Asked if the project was oversold to Congress, he told Kroft, "We certainly did."
"Have the taxpayers got anything yet for that money?" Kroft asked.
"Frankly, it's very frustrating to me to try to explain where that money went when it's kind of ethereal, because it's design and it's connections, and it's integration, and it's computer software. But you do start to see it when you start to see the construction of towers. And that's where we are now," Borkowski replied.
Asked if he's happy with Boeing's performance on this, Borkowski said, "Boeing's had a mixed record. They seem to be improving. I'm spending a lot of time with Boeing. I'm getting happier. I'm not yet happy."
Borkowski, who still has the patience and the optimism of a former NASA engineer, believes that great technological advances are often plagued by early failure.
Last August, he took 60 Minutes to a secure facility in Playas, New Mexico, for a firsthand look at the new system, which was still being tested.
Agents Chris Geoffrey and Jeff York led us through a simulation of its capabilities.
The radar and motion detectors have been improved, and it is easier for agents to immediately tell whether an alert is more likely to be a human intruder or rolling sagebrush.
And the cameras are better too.
"The infrared picture looks even clearer than the daylight camera," Kroft remarked.
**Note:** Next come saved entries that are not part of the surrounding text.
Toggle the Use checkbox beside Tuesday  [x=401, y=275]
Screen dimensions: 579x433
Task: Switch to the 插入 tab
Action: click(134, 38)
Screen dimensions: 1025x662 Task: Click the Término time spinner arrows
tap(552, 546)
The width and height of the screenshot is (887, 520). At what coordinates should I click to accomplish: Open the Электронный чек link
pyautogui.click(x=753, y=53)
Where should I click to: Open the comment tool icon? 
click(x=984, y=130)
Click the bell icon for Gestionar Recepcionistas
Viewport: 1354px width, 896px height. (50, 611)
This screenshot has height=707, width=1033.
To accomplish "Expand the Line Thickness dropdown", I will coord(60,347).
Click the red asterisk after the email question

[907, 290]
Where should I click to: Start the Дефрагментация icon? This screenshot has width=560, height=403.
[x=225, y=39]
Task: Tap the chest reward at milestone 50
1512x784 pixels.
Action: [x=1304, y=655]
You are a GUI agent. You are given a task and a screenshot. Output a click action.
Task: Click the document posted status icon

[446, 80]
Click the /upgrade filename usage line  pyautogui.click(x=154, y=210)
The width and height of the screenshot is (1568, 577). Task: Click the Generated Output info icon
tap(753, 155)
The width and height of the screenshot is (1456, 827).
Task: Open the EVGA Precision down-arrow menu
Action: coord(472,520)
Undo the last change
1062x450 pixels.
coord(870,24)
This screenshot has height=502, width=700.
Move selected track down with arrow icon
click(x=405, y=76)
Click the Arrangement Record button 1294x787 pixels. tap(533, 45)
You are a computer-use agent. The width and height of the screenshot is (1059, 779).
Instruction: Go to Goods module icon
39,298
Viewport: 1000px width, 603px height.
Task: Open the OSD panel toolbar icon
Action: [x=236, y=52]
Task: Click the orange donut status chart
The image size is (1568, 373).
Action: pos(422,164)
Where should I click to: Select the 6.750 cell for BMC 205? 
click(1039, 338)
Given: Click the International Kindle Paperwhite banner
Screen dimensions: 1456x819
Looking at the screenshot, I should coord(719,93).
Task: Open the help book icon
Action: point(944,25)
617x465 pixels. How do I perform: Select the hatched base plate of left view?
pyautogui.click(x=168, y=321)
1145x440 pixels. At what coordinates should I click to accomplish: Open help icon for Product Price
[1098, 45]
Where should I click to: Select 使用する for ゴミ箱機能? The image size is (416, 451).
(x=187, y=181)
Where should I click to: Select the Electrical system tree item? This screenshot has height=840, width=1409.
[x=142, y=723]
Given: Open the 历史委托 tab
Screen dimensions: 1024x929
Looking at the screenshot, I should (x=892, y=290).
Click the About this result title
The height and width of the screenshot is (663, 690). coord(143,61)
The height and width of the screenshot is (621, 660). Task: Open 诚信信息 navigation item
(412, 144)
"Often times it will be, yeah. You can see at this point, you can see real clear if they had weapons or large backpacks or something, I can see that very clearly," one of the agents replied.
But it was impossible to tell how well the new system will work, given that everybody involved in this exercise was either a government employee or a contractor, and it seemed to have been rehearsed the day before.
"We were out there. We saw a demonstration. They had some Border Patrol agents disguised as illegal aliens in white T-shirts, running around, trying to get through the system. It seemed like it sorta worked," Kroft told Richard Stana.
"Yeah, it sorta does. You know, the issue is, is in what weather does it work? In what heat does it work? In what distance does it work? And how reliable is it? Those are the things that really are the limiting factors," he replied.